(Prompt): Copy out all of the data below with no alterations.

(Records for the exercise):
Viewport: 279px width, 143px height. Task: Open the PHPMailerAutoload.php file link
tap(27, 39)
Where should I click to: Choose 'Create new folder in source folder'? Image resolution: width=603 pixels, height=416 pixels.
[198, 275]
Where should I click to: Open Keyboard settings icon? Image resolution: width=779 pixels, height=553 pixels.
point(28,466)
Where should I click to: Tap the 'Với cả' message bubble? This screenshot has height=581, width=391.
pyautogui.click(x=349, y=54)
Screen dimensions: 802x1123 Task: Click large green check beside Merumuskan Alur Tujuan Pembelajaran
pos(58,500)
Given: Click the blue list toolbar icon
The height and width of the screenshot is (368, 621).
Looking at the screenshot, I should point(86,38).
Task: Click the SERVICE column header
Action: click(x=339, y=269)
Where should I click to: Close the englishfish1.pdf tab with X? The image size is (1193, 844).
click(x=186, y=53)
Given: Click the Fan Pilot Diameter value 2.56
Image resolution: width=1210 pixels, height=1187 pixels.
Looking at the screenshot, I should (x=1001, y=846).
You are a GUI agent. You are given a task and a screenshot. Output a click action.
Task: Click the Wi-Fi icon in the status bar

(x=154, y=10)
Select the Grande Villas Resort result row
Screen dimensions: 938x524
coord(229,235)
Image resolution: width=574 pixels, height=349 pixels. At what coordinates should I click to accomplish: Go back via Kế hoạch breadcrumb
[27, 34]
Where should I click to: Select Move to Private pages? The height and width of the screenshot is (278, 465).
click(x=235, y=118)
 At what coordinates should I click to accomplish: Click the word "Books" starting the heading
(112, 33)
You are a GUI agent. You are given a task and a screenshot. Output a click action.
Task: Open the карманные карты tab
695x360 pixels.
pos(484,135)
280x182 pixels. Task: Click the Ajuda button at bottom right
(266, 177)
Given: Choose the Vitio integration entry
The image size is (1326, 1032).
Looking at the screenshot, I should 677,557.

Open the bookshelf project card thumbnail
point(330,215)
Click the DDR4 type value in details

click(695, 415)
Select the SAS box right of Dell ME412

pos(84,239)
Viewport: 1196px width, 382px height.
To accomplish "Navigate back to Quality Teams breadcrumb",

(Written answer):
Viewport: 279px width, 143px height. Task: Open the PHPMailerAutoload.php file link
tap(27, 39)
Where should I click to: Choose 'Create new folder in source folder'? Image resolution: width=603 pixels, height=416 pixels.
[198, 275]
Where should I click to: Open Keyboard settings icon? Image resolution: width=779 pixels, height=553 pixels.
point(28,466)
Where should I click to: Tap the 'Với cả' message bubble? This screenshot has height=581, width=391.
pyautogui.click(x=349, y=54)
Screen dimensions: 802x1123 Task: Click large green check beside Merumuskan Alur Tujuan Pembelajaran
pos(58,500)
Given: Click the blue list toolbar icon
The height and width of the screenshot is (368, 621).
Looking at the screenshot, I should point(86,38).
Task: Click the SERVICE column header
Action: click(x=339, y=269)
Where should I click to: Close the englishfish1.pdf tab with X? The image size is (1193, 844).
click(x=186, y=53)
Given: Click the Fan Pilot Diameter value 2.56
Image resolution: width=1210 pixels, height=1187 pixels.
Looking at the screenshot, I should (x=1001, y=846).
You are a GUI agent. You are given a task and a screenshot. Output a click action.
Task: Click the Wi-Fi icon in the status bar

(x=154, y=10)
Select the Grande Villas Resort result row
Screen dimensions: 938x524
coord(229,235)
Image resolution: width=574 pixels, height=349 pixels. At what coordinates should I click to accomplish: Go back via Kế hoạch breadcrumb
[27, 34]
Where should I click to: Select Move to Private pages? The height and width of the screenshot is (278, 465).
click(x=235, y=118)
 At what coordinates should I click to accomplish: Click the word "Books" starting the heading
(112, 33)
You are a GUI agent. You are given a task and a screenshot. Output a click action.
Task: Open the карманные карты tab
695x360 pixels.
pos(484,135)
280x182 pixels. Task: Click the Ajuda button at bottom right
(266, 177)
Given: Choose the Vitio integration entry
The image size is (1326, 1032).
Looking at the screenshot, I should 677,557.

Open the bookshelf project card thumbnail
point(330,215)
Click the DDR4 type value in details

click(695, 415)
Select the SAS box right of Dell ME412

pos(84,239)
Viewport: 1196px width, 382px height.
To accomplish "Navigate back to Quality Teams breadcrumb",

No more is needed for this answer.